Microarrays are part of a new class of biotechnologies which allow the onitoring of expression levels in cells for thousands of genes simultaneously. An important and common question in DNA microarray experiments is the identifcation of differentially expressed genes, that is, genes whose expression levels are associated with a response or covariate of interest. The primary goal of this study lies to identify differentially expressed genes in a designed microarray experiment Between male and female group. To fulfil our purpose of this study we characterize the data by a statistical model that accounts for relevant sources of variation in the data and then we consider test statistic values of the model parameters using appropriate contrast. Here in this case study we includes reading in the data, data display and exploration, as well as normalization and differential expression analysis. Keywords: DNA microarrays, Empirical Bayes, linear models, differential expression, Multiple Testing, False Discovery Rate.


Gatot Ilhamto, University of Guelph
Neural Networks Application in Fertility Prediction

We evaluate the performance of two predictive models for the waiting times to first birth among Indonesian women, the logistic regression and the neural networks. There is no significant difference between the two models, although the neural networks tends to give lower misclassification error.


Tanguy Pallaver, Laval University
Data classification from improved self organizing map

We present recent results on the unsupervised improved Kohonen network on the problem of ordering and classifying data structures. We address the question if the Kohonen network map can reflect small world architecture inherent in the data set.


Xu Wang, University of Waterloo
A New Mixture Discriminant model for Drug Discovery Data

In drug discovery, statistical models are a powerful tool for predicting activity of compounds against biological targets. In this supervised learning problem, descriptors of molecular structure (e.g. atomic weight, types of bonds, many other exotic characteristics) are used to predict activity. The features of drug discovery data include the rareness of active compounds, multiple mechanisms, and high dimensional descriptor spaces. Conventional mixture discriminant methods have difficulty finding the best model for the drug discovery data due to the complication of data sets and the number of parameters. It is believed that the biological activity of compounds only depends on several descriptors, so we introduce a new mixture model, which has fewer parameters, and seeks to predict using multiple subspaces (ie multiple mechanisms). The EM algorithm is used to estimate parameter, in conjunction with carefully chosen initial values and some other tuning parameters.


Rob Warren, University of Waterloo
Dynamic analysis of social networks

A interesting problem in Social Network Analysis (SNA) is their resilience to interference and how information flows from one person
to another. In the past, we have always approached these problems from a static or 'snapshot' perspective: all available data was lumped in the same analysis and a conclusion derived.

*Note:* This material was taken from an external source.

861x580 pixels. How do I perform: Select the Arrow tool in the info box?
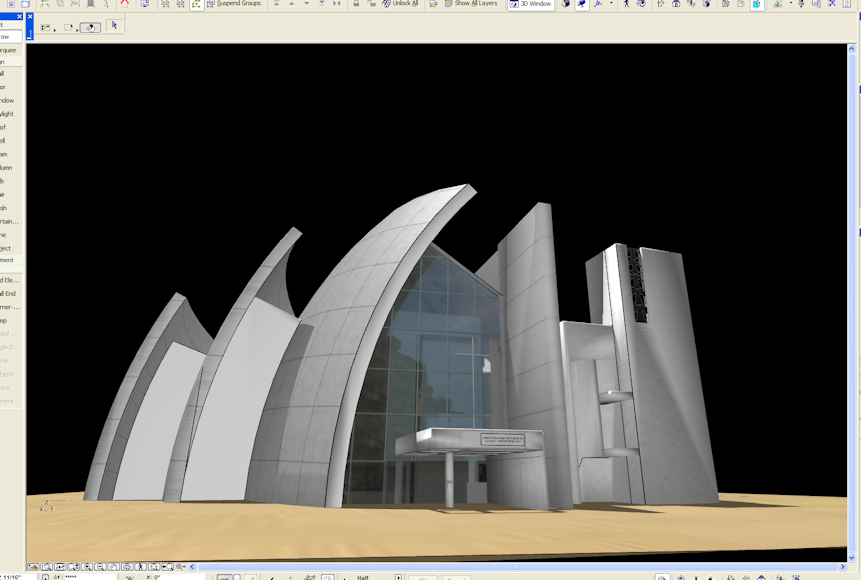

Our hyphotesis is that since the world is a dynamic system, the analysis should either be dynamic itself or at a minimum, conclusions based on static SNA metrics should be revisited.

We test our assumptions on Gnu Privacy Guard key trust databases, discuss several examples where the static assumption is counter-productive and suggest possible alternatives.


Li Xu, Montreal Neurological Institute
Improved method for analyzing MR spectroscopy imaging

Multiple sclerosis is a chronic disease of the central nervous system. Proton magnetic resonance spectroscopy (MRS) can non-invasively measure the metabolites in human brain and is helpful in research of progression of MS. We applied multivariate mixed-effect statistical models for repeated measurement to analyze the MRS data and modeled the covariance matrix to take into consideration the spatial correlations within MRS. The method was applied in a series of studies and demonstrated that the distribution of brain metabolites was different among MS patients in different disease phases. These studies also showed the correlations between the brain metabolites and clinical data such as disease duration and clinical disability.